======== Text section ========

We are placing a Senior Azure Platform Engineer with a centralized Platform Engineering team at one of the world's largest financial institutions. The team owns the internal Azure platform that application teams across the bank depend on — and they're in a critical phase, scaling toward enterprise-wide General Availability while expanding into multi-cloud.
You'll build, harden, and operate real production infrastructure. You'll own incidents, run root cause analysis, and improve the platform so the same failure doesn't happen twice.
What you'll do
• Own Terraform-based infrastructure across multi-environment and multi-subscription Azure setups — state management, drift detection, remediation, and module design
• Operate AKS clusters in production — pod and node troubleshooting, scaling, ingress issues, cluster upgrades, and incident response
• Implement and enforce Azure Policy at management group and subscription scope, including deny and audit effects and active remediation
• Design and maintain platform security controls: Managed Identity, RBAC at control and data plane, Key Vault, Entra ID, and secure service-to-service communication
• Own production incidents end-to-end — triage, root cause analysis, resolution, and prevention
• Build observability into the platform: logging strategy, alerting, container monitoring, and AKS diagnostic tooling
• Partner with application teams on platform onboarding, automation patterns, and best practices
• Contribute to platform hardening and standardization as the platform scales to support more teams
What you bring
Terraform ★ - Remote state management, state locking, drift detection and remediation, multi-environment module design, recovery and import scenarios. This is the highest-priority bar.

======== Data ========

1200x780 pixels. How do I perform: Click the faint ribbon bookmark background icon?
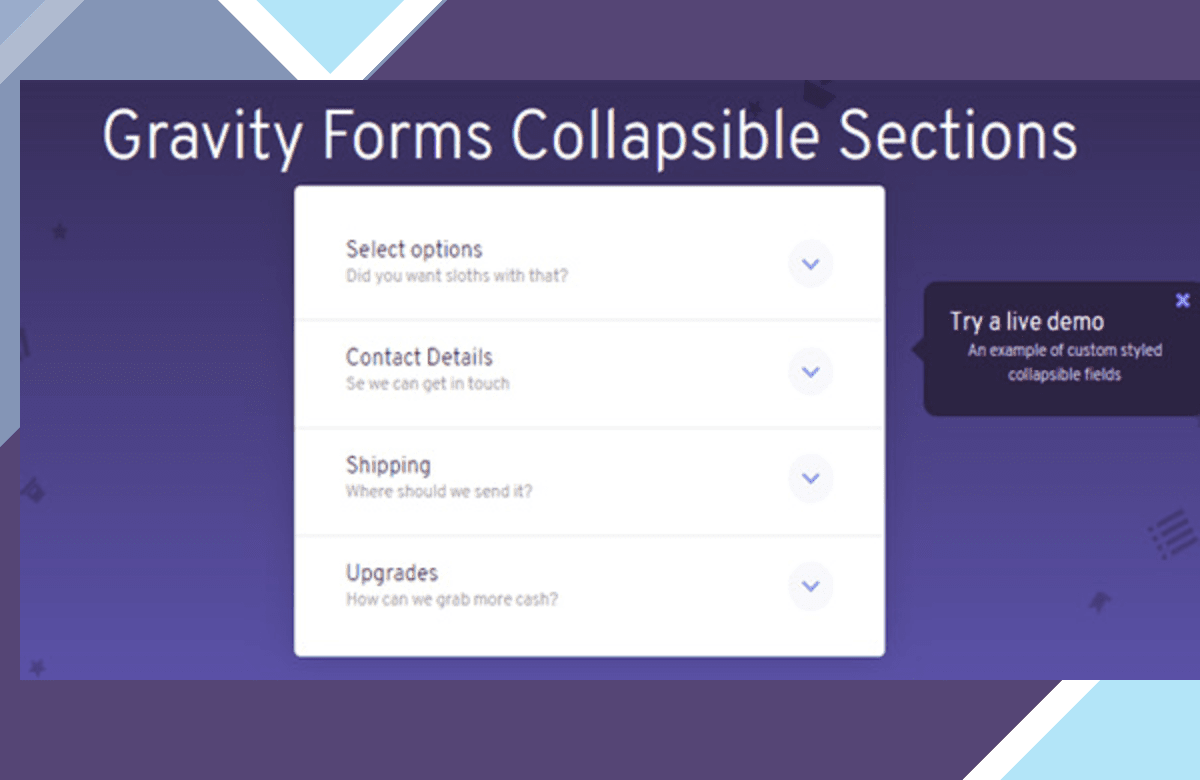point(1099,602)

========

▸ Activity list:
1. Please say whether each statement agrees with the job posting above the lines, answering yes or no and quoting the deciding words from the posting. (a) The team owns an internal Azure platform that application teams across the bank rely on. (b) Azure Policy is enforced only at subscription scope. (c) Terraform is described as the lowest-priority requirement.
2. Answer these questions from the job posting above the lines, one answer per line, each marked like its question.
(a) What is the team scaling toward?
(b) What kind of clusters does the engineer operate in production?
(c) Who does the engineer partner with on platform onboarding?

▸ Responses:
1.
(a) Yes: "The team owns the internal Azure platform that application teams across the bank depend on"
(b) No: "Implement and enforce Azure Policy at management group and subscription scope"
(c) No: "This is the highest-priority bar."

2.
(a) Enterprise-wide General Availability
(b) AKS clusters
(c) Application teams